L’actrice Q’orianka Kilcher a lancé une action en justice contre James Cameron et Disney, alléguant que son apparence physique a été utilisée sans son consentement pour concevoir le personnage de Neytiri dans la franchise Avatar.
Selon les termes de la plainte, le réalisateur et son équipe de production se seraient appuyés sur des images de l’actrice issues du film The New World, sorti en 2005, pour définir le design facial de Neytiri. Q’orianka Kilcher affirme n’avoir jamais été contactée, créditée, ni rémunérée pour l’utilisation de son image.
L’actrice, qui s’est fait connaître du grand public notamment grâce à la série Yellowstone, soutient que cette situation dépasse le cadre de la simple inspiration artistique pour devenir une exploitation commerciale non autorisée de son identité. Son équipe juridique a ainsi qualifié ces agissements d’exploitation de :
« caractéristiques biométriques faciales uniques » liées à son héritage autochtone.
L’affaire suscite un intérêt considérable, tant le personnage de Neytiri, interprété à l’écran par Zoe Saldaña, est devenu une figure emblématique de la science-fiction contemporaine. Depuis le lancement d’Avatar en 2009, la franchise a généré des milliards de dollars à travers le monde, s’imposant comme l’un des actifs cinématographiques les plus rentables de Disney.

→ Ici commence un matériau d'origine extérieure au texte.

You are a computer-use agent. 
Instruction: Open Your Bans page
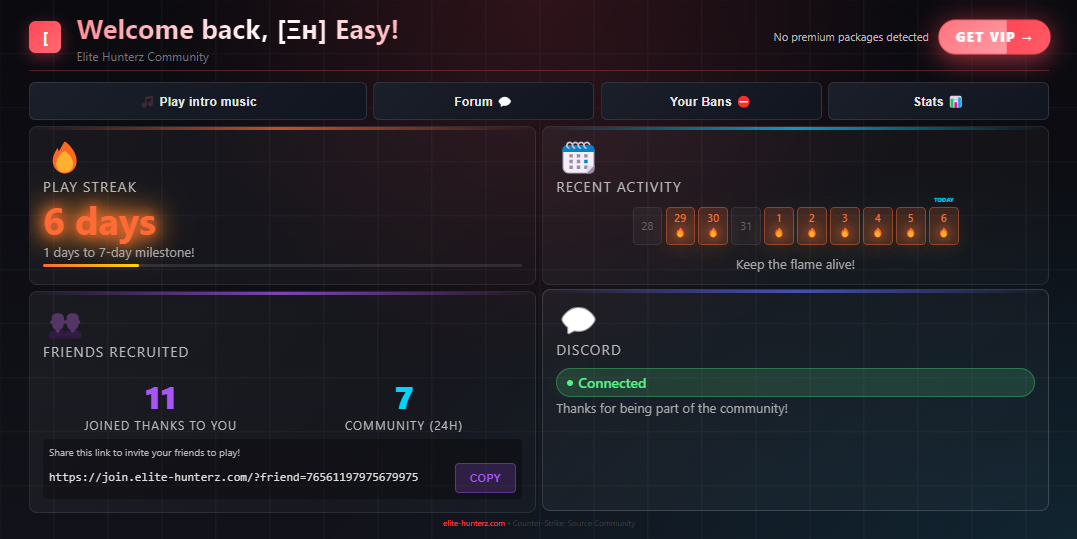(710, 101)
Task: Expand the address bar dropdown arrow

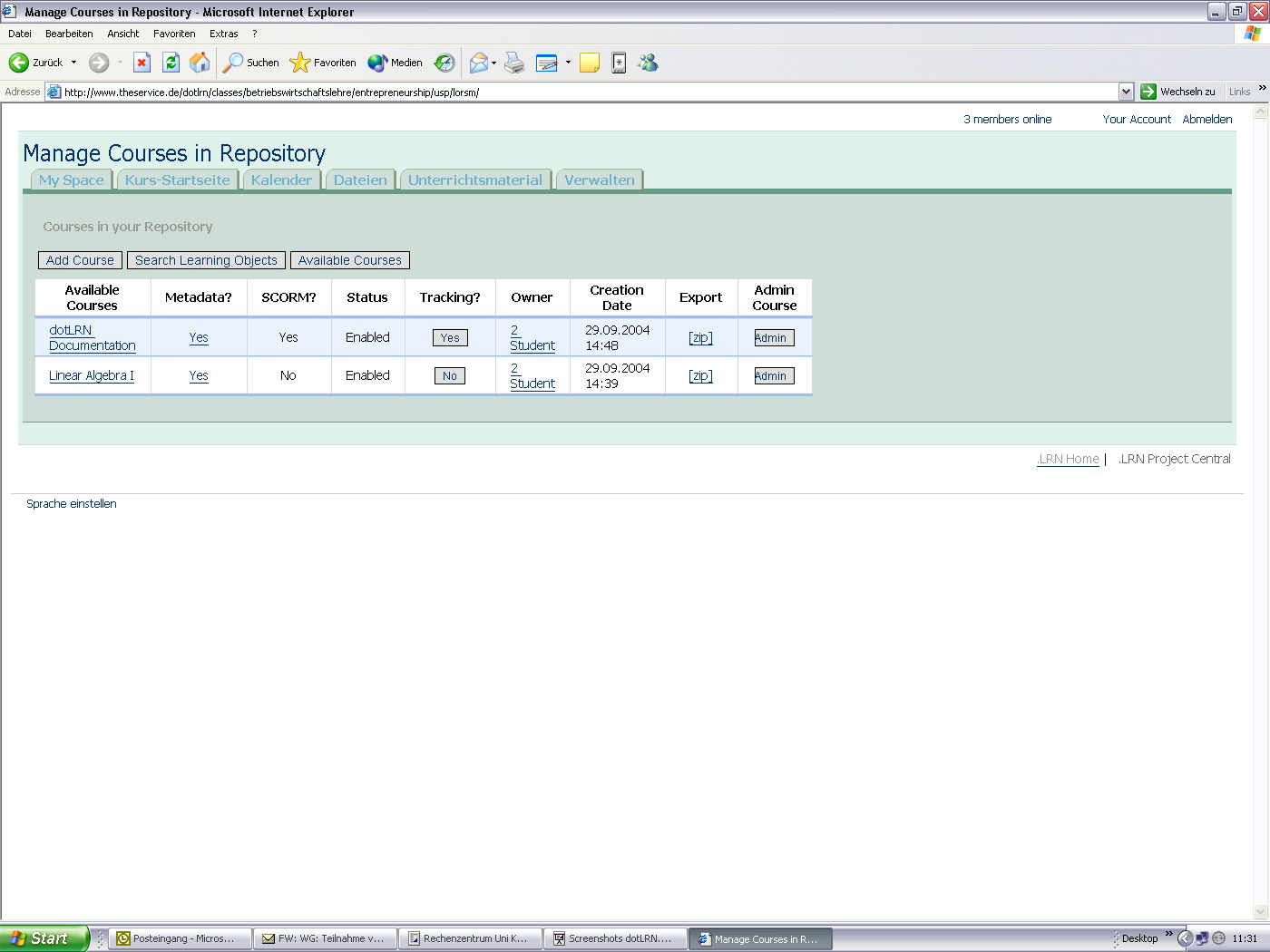Action: click(1126, 92)
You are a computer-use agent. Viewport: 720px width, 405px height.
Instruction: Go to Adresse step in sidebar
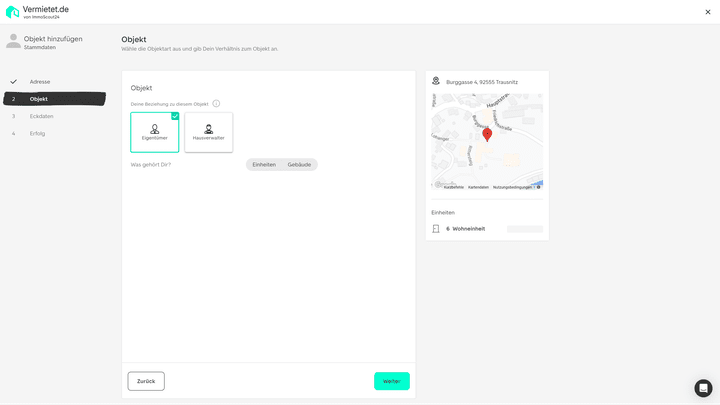click(40, 82)
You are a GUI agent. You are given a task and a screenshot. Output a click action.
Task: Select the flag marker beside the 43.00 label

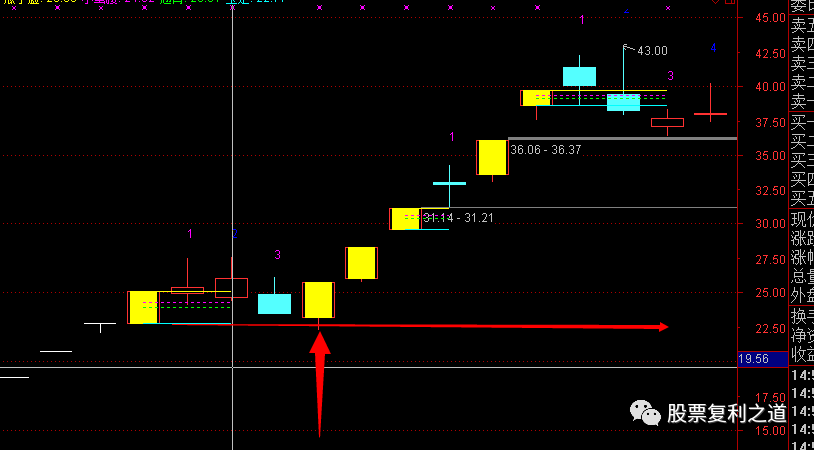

Ce litige souligne la complexité juridique des droits à l’image à l’ère du numérique. Des experts notent que ces dossiers deviennent particulièrement ardus lorsque sont impliqués des processus de capture de mouvement, d’images de synthèse (CGI) et d’effets visuels complexes.
À ce stade, ni James Cameron ni Disney n’ont communiqué de réponse détaillée face à ces accusations. Par ailleurs, le calendrier des suites de la saga, incluant Avatar: Fire and Ash, semble maintenu.
Indépendamment de l’issue judiciaire, ce procès alimente un débat plus vaste sur la propriété créative et l’identité numérique, interrogeant la limite entre l’inspiration et l’appropriation dans l’industrie du cinéma.